Take a look at the matrix in
ftp://ftp.gnu.org/pub/gnu/ABOUT-NLS
for the current status (of course better use a mirror of ftp.gnu.org).
[ 6] Write `long double' versions of the math functions. This should be
done in collaboration with the NetBSD and FreeBSD people.
The libm is in fact fdlibm (not the same as in Linux libc 5).
**** Partly done. But we need someone with numerical experiences for
the rest.
[ 7] Several math functions have to be written:
- exp2
with long double arguments.
Beside this most of the complex math functions which are new in
ISO C 9X should be improved. Writing some of them in assembler is
useful to exploit the parallelism which often is available.
[ 8] If you enjoy assembler programming (as I do --drepper :-) you might
be interested in writing optimized versions for some functions.
Especially the string handling functions can be optimized a lot.
Take a look at
Faster String Functions
Henry Spencer, University of Toronto
Usenix Winter '92, pp. 419--428
or just ask. Currently mostly i?86 and Alpha optimized versions
exist. Please ask before working on this to avoid duplicate
work.
[10] Extend regex and/or rx to work with wide characters and complete
implementation of character class and collation class handling.
It is planned to do a complete rewrite.
[11] Write access function for netmasks, bootparams, and automount
databases for nss_files and nss_db module.
The functions should be embedded in the nss scheme. This is not
hard and not all services must be supported at once.
[14] We need to write a library for on-the-fly transformation of streams
of text. In fact, this would be a recode-library (you know, GNU recode).
This is needed in several places in the GNU libc and I already have
rather concrete plans but so far no possibility to start this.
*** The library is available, now it remains to be used in the streams.
[15] Cleaning up the header files. Ideally, each header style should
follow the "good examples". Each variable and function should have
a short description of the function and its parameters. The prototypes
should always contain variable names which can help to identify their
meaning; better than
int foo __P ((int, int, int, int));
Blargh!
[16] The libio stream file functions should be extended in a way to use
mmap to map the file and use it as the buffer to user sees. For
read-only streams this should be rather easy and it avoids all read()
calls.
A more sophisticated solution would use mmap also for writing. The
standards do not demand that the file on the disk is always in the
correct form so it would be possible to enlarge it always according
to the page size and install the correct length only for fclose() and
fflush() calls.
[18] Based on the sprof program we need tools to analyze the output. The
result should be a link map which specifies in which order the .o
files are placed in the shared object. This should help to improve
code locality and result in a smaller foorprint (in code and data
memory) since less pages are only used in small parts.
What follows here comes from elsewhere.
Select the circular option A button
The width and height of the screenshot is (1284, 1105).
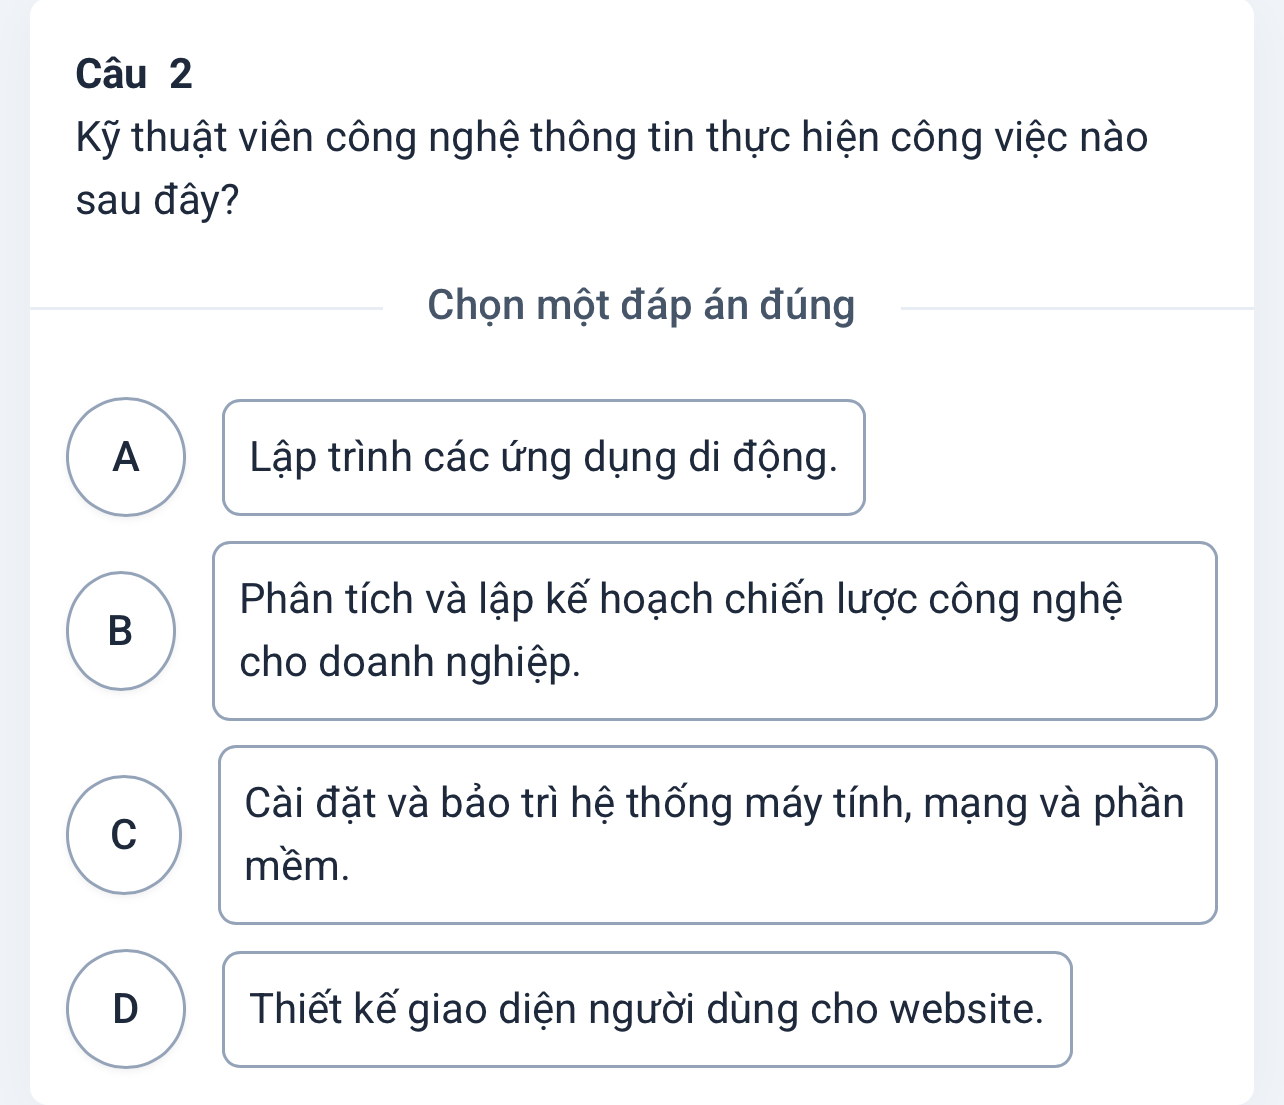coord(126,457)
[19] A user-level STREAMS implementation should be available if the
kernel does not provide the support.
[20] More conversion modules for iconv(3). Existing modules should be
extended to do things like transliteration if this is wanted.
For often used conversion a direct conversion function should be
available.
[21] The nscd program and the stubs in the libc should be changed so
that each program uses only one socket connect. Take a look at
http://www.cygnus.com/~drepper/nscd.html
An alternative approach is to use an mmap()ed file. The idea is
the following:
- the nscd creates the hash tables and the information it stores
in it in a mmap()ed region. This means no pointers must be
used, only offsets.
- each program using NSS functionality tries to open the file
with the data.
- by checking some timestamp (which the nscd renew frequently)
the programs can test whether the file is still valid
- if the file is valid look through the nscd and locate the
appropriate hash table for the database and lookup the data.
If it is included we are set.
- if the data is not yet in the database we contact the nscd using
the currently implemented methods.
[22] It should be possible to have the information gconv-modules in
a simple database which is faster to access. Using libdb is probably
overkill and loading it would probably be slower than reading the
plain text file. But a file format with a simple hash table and
some data it points to should be fine. Probably it should be
two tables, one for the aliases, one for the mappings. The code
should start similar to this:
if (stat ("gconv-modules", &stp) == 0
&& stat ("gconv-modules.db", &std) == 0
&& stp.st_mtime < std.st_mtime)
{
... use the database ...
{
else
{
... use the plain file if it exists, otherwise the db ...
}
[23] The `strptime' function needs to be completed. This includes among
other things that it must get teached about timezones. The solution
envisioned is to extract the timezones from the ADO timezone
specifications. Special care must be given names which are used
multiple times. Here the precedence should (probably) be according
to the geograhical distance. E.g., the timezone EST should be
treated as the `Eastern Australia Time' instead of the US `Eastern
Standard Time' if the current TZ variable is set to, say,
Australia/Canberra or if the current locale is en_AU.
[25] Sun's nscd version implements a feature where the nscd keeps N entries
for each database current. I.e., if an entries lifespan is over and
it is one of the N entries to be kept the nscd updates the information
instead of removing the entry.
How to decide about which N entries to keep has to be examined.
Factors should be number of uses (of course), influenced by aging.
Just imagine a computer used by several people. The IDs of the current
user should be preferred even if the last user spent more time.
[26] Improve the AIO implementation so that threads do not immediately
terminate if no more requests are available. Let them sleep for a
while and wake them up on demand. If after a while no request arrived
they really can die.